* [Exercise brief]
In the listing below, find the line that contains "The height and width of the screenshot is (1380, 2576)." and the line that contains "Tick the select-all checkbox beside Name". Quote both and every line between them, exactly, and nothing more.

* [Listed records]
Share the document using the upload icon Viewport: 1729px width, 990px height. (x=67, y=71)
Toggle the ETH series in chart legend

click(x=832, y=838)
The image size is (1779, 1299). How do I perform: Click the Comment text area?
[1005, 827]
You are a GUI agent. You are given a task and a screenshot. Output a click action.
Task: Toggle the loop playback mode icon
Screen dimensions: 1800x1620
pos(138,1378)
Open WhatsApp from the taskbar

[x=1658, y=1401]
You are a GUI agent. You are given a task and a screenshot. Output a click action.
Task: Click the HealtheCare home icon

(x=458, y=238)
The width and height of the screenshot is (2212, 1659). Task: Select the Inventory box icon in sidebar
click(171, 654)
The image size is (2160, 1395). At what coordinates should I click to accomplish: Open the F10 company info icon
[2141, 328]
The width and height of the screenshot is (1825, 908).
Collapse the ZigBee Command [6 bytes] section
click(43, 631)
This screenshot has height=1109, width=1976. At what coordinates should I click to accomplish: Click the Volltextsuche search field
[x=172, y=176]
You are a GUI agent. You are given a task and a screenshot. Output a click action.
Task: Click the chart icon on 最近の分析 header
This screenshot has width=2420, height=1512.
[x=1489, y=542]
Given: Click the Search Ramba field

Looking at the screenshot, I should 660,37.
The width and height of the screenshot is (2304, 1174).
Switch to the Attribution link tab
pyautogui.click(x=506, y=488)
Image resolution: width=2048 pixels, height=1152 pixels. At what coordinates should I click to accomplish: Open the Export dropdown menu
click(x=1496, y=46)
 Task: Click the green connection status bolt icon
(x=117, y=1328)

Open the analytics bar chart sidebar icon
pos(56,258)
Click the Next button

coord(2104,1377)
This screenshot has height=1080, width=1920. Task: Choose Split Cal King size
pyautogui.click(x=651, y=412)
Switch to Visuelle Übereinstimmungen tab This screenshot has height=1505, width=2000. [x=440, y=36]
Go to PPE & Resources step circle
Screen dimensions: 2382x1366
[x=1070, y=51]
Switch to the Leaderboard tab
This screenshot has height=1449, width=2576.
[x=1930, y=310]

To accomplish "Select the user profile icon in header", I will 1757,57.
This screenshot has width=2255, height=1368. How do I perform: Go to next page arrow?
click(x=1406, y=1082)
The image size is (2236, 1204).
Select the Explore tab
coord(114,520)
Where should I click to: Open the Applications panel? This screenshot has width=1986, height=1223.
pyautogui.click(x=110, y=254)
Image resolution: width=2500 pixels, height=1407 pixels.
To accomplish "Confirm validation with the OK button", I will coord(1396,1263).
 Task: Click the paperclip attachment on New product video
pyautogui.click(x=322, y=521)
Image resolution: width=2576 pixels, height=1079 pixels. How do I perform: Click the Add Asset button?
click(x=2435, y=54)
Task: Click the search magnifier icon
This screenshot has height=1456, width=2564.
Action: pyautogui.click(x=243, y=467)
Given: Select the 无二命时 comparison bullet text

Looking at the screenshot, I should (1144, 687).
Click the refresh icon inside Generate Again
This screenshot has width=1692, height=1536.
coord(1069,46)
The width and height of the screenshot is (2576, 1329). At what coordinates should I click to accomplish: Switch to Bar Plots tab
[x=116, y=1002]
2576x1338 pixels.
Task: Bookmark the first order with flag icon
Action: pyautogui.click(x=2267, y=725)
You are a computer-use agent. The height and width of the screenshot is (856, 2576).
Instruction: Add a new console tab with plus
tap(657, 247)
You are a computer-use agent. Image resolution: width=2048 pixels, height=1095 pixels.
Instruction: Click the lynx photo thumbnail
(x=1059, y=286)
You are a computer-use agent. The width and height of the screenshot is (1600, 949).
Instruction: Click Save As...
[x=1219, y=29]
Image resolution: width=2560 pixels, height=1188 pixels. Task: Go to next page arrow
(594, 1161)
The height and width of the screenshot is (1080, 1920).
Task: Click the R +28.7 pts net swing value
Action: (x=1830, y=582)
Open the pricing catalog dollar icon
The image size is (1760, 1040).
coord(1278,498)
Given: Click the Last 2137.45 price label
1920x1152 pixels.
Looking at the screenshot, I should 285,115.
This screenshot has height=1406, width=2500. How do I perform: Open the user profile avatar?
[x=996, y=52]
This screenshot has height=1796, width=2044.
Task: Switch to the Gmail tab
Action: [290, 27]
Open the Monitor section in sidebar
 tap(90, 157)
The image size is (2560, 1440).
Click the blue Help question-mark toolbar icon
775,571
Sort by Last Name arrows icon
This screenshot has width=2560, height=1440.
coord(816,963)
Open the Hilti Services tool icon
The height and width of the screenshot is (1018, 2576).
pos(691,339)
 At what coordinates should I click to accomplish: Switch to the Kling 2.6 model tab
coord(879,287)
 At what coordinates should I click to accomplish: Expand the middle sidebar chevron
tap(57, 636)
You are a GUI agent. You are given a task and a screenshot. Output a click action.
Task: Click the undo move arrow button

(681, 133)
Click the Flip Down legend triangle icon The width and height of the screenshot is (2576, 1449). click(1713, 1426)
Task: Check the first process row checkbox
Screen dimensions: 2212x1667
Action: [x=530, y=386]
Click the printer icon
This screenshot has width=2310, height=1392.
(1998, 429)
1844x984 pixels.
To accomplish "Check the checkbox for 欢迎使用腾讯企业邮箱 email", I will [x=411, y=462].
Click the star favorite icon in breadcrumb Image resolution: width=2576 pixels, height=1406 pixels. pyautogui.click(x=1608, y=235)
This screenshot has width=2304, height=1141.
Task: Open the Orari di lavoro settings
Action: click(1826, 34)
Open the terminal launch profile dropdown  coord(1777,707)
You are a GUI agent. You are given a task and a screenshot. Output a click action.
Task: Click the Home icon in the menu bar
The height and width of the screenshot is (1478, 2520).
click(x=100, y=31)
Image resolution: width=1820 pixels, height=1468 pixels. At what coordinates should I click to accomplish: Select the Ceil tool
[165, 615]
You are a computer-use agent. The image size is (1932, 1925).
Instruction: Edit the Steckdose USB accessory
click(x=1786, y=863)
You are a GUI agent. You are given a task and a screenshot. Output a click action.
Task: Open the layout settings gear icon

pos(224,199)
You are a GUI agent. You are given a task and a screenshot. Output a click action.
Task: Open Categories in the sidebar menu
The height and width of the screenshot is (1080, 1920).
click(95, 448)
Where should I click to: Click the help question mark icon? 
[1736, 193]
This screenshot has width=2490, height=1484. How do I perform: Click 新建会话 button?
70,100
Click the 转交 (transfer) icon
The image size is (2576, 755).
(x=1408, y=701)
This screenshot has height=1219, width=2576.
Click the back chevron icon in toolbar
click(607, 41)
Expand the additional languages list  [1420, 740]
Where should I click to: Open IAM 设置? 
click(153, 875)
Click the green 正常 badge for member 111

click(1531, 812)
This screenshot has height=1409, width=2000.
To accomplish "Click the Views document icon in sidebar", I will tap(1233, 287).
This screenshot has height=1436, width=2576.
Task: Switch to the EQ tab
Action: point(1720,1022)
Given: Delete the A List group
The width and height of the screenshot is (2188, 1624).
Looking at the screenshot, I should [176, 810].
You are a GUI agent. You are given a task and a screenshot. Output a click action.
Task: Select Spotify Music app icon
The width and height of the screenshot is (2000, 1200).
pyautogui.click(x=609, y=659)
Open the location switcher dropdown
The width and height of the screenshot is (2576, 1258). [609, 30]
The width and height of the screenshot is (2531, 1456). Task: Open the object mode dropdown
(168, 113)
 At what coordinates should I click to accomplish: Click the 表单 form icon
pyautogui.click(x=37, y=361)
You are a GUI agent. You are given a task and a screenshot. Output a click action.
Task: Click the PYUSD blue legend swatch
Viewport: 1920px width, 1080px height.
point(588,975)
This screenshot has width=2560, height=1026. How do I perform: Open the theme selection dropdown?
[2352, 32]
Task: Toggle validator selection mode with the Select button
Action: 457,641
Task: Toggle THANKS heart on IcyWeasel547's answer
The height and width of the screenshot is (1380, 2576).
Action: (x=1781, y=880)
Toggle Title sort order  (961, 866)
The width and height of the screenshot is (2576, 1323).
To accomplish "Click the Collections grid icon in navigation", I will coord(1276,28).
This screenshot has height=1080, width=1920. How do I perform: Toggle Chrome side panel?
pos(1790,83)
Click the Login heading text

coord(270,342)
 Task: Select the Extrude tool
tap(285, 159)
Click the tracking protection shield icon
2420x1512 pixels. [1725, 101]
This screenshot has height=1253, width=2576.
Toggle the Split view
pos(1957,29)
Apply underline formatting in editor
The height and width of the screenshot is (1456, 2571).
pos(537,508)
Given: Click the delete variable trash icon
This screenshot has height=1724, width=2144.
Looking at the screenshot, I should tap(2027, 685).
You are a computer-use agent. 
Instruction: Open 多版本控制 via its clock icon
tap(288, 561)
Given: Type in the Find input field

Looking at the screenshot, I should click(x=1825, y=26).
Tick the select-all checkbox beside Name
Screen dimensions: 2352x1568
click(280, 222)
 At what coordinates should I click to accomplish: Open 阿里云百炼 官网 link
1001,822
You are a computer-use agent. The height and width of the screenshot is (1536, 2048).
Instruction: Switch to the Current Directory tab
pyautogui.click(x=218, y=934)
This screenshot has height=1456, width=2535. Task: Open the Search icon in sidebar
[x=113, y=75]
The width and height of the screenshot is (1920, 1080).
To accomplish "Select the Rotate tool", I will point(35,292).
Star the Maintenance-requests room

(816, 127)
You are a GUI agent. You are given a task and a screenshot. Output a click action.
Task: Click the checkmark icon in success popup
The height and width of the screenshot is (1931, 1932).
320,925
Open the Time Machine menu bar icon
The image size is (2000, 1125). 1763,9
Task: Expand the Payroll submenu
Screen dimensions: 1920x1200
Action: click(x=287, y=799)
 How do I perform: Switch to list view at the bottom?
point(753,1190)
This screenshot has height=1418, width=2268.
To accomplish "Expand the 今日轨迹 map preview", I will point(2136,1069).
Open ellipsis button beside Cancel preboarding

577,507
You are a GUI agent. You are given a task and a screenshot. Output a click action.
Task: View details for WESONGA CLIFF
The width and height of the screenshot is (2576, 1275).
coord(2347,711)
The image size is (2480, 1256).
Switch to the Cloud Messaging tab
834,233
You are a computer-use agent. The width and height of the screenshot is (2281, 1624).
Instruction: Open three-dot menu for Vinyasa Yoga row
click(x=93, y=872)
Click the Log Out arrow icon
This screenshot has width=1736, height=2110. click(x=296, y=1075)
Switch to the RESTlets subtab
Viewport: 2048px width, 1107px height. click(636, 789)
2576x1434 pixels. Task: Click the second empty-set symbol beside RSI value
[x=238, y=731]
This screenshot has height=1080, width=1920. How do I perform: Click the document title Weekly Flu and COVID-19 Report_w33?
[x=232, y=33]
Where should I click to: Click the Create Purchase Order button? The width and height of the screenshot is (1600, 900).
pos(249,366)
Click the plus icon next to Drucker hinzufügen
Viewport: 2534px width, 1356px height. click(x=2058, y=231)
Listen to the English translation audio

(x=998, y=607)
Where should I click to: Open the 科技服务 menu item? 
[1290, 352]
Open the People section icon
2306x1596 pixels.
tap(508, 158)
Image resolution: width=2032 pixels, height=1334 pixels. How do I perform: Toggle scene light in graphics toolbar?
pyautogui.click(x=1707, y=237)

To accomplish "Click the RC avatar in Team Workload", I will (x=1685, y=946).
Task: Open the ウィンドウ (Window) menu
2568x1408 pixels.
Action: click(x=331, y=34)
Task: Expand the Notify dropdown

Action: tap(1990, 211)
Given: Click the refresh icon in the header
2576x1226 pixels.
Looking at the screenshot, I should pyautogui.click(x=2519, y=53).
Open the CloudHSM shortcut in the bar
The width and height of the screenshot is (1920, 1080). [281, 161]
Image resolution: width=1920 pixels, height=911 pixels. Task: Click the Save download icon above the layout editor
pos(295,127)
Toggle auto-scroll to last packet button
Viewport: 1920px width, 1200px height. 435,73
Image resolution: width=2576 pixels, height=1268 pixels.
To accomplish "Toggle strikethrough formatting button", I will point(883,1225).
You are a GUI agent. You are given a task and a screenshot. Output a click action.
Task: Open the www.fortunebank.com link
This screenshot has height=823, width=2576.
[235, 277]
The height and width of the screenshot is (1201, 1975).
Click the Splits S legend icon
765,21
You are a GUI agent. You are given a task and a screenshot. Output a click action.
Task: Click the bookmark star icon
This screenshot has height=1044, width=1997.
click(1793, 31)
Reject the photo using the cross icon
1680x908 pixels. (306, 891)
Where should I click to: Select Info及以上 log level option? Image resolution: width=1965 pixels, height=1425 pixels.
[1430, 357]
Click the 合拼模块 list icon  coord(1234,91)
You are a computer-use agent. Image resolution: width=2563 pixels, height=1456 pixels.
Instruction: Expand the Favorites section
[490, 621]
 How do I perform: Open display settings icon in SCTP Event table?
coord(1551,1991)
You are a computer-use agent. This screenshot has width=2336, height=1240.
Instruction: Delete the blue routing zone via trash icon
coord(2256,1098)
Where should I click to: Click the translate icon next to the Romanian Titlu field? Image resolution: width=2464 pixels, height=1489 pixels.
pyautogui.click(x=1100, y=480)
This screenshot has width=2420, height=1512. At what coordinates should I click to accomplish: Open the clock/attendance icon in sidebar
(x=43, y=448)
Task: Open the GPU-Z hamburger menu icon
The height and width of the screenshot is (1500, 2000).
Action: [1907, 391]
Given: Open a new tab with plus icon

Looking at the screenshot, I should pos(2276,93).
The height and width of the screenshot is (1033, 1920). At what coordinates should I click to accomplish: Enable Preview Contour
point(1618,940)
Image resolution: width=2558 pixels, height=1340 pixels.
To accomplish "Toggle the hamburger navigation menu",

* [Expected answer]
The height and width of the screenshot is (1380, 2576).
Action: (x=1781, y=880)
Toggle Title sort order  (961, 866)
The width and height of the screenshot is (2576, 1323).
To accomplish "Click the Collections grid icon in navigation", I will coord(1276,28).
This screenshot has height=1080, width=1920. How do I perform: Toggle Chrome side panel?
pos(1790,83)
Click the Login heading text

coord(270,342)
 Task: Select the Extrude tool
tap(285, 159)
Click the tracking protection shield icon
2420x1512 pixels. [1725, 101]
This screenshot has height=1253, width=2576.
Toggle the Split view
pos(1957,29)
Apply underline formatting in editor
The height and width of the screenshot is (1456, 2571).
pos(537,508)
Given: Click the delete variable trash icon
This screenshot has height=1724, width=2144.
Looking at the screenshot, I should tap(2027, 685).
You are a computer-use agent. 
Instruction: Open 多版本控制 via its clock icon
tap(288, 561)
Given: Type in the Find input field

Looking at the screenshot, I should click(x=1825, y=26).
Tick the select-all checkbox beside Name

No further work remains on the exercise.